Is. 30, 18-21.23-26;
Sal. 146;
Mt. 9, 35-10, 1.6-8
‘Dichosos los que esperan en el Señor’. Dichosos los que tienen esperanza. Lo hemos repetido en el salmo. Es la esperanza que anima nuestra vida de creyentes. Es la esperanza que avivamos con fuerza en este tiempo de Adviento. Esperamos en el Señor. En El ponemos toda nuestra esperanza.
¡Cómo no vamos a poner nuestra esperanza en el Señor! ¿En quién si no la vamos a poner? Es el único que no nos falla nunca. Como decía el salmo ‘reconstruye Jerusalén… reúne a los deportados que están lejos… sana los corazones destrozados, venda sus heridas… sostiene a los humildes…’ ¿No nos vemos nosotros ahí entre los llamados, a los que cura y sostiene?
Pero además fijémonos en lo que nos decía el evangelio. ‘Recorría todas las ciudades y aldeas, enseñando en sus sinagogas, anunciando el evangelio del Reino y curando todas las enfermedades y dolencias’. Y además vemos cómo expresa su misericordia y compasión cuando contempla a aquellas multitudes que acuden hasta El. ‘Se compadecía de aquellas gentes porque estaban extenuadas y abandonadas, como ovejas que no tienen pastor’.
Es el Pontífice compasivo y fiel, del que nos habla la carta a los Hebreos, capaz de compadecerse de todas nuestras flaquezas y debilidades. Con cuánta confianza, pues, podemos acercarnos a El, porque siempre vamos a encontrar misericordia y compasión. Y es eso lo que nos llena de confianza y esperanza. Porque aunque somos pecadores, somos débiles y tantas veces caemos en la infidelidad del pecado, sabemos que en El siempre vamos a encontrar misericordia y compasión.

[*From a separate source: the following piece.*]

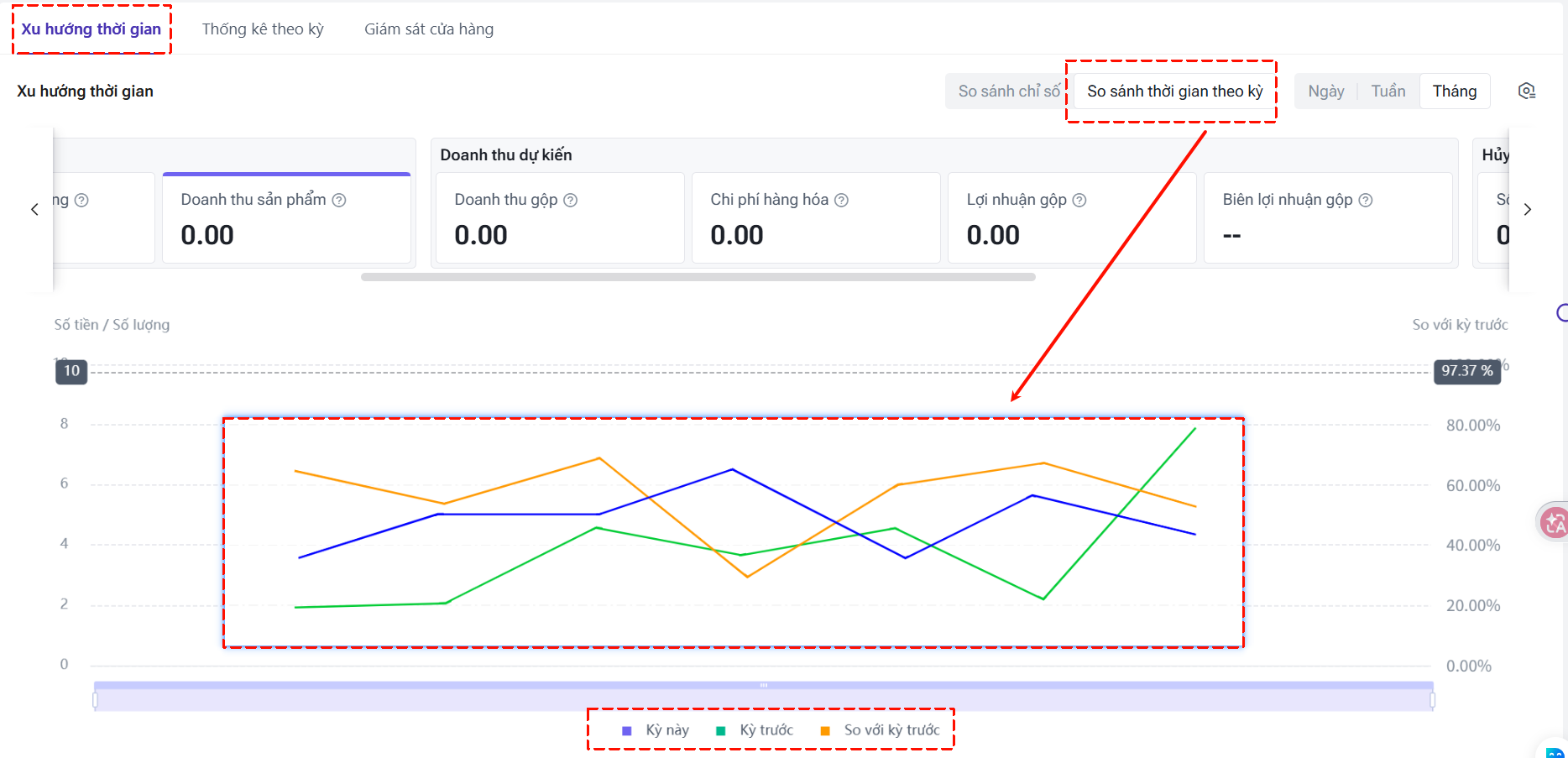Click help icon beside Doanh thu sản phẩm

Cómo no vamos a poner toda nuestra confianza en el Señor, como decíamos antes. En El ponemos nuestra esperanza. Ese es, en consecuencia, el deseo grande que se aviva en nuestro corazón en este tiempo de Adviento. Esperamos al Salvador. Pedimos una y otra vez, ‘ven, ven, Señor, no tardes’. Sabemos quien va a venir. Sabemos lo que en verdad vamos a celebrar. Esperamos la salvación que el Señor viene a traernos. Es el que viene a traernos la paz. Es quien nos regala la gracia y el perdón.
Por eso este tiempo de esperanza es en cierto modo también penitencial porque nos reconocemos pecadores que necesitan el perdón; nos sentimos como derrotados y con el corazón destrozado por el pecado que tantas veces dejamos meter dentro de nosotros. Y ansiamos la paz, deseamos el perdón, buscamos ese amor grande de Dios que se nos va a manifestar en el Niño nacido en Belén que es nuestro Salvador, que es el Hijo de Dios hecho hombre para redimirnos y salvarnos.
Pero sentimos también algo más que nos manifiesta y revela la Palabra del Señor que se nos ha proclamado. Jesús quiere que nosotros vayamos con ese mensaje de paz a los demás, que seamos testigos con nuestra vida de su misericordia y compasión y entonces a nosotros nos confía su misma misión.
Se lamenta Jesús que la mies es abundante y los obreros son pocos, pero nos dice cómo tenemos que rogar al dueño de la mies para que llame y envíe abundantes obreros a trabajar en su campo. Y a continuación nos dice el evangelista que envió a sus discípulos, a los doce apóstoles. Los llamó y ‘les dio autoridad para expulsar espíritus inmundos y curar toda enfermedad y dolencia; y a estos doce los envió… Id y proclamad que el Reino de los cielos está cerca. Curad enfermos, resucitad muertos, limpiad leprosos, arrojad demonios. Gratis habéis recibido, dadlo gratis’.
Con su misma misión nos envía. Con su misma misericordia y compasión tenemos que ir a los demás, siendo testigos con nuestra vida de lo que es la misericordia y la compasión del Señor que ya nosotros hemos experimentado. Tenemos que ser testigos de esperanza. Esa dicha que nosotros hemos experimentado poniendo nuestra confianza en el Señor tenemos que saberla trasmitir a los demás. Eso que nosotros hemos recibido, ese amor que se ha derramado tan copiosamente en nuestra vida tenemos que testimoniarlo a los demás, anunciárselo a los otros, para que todos crean en el amor, todos alcancen la misericordia del Señor.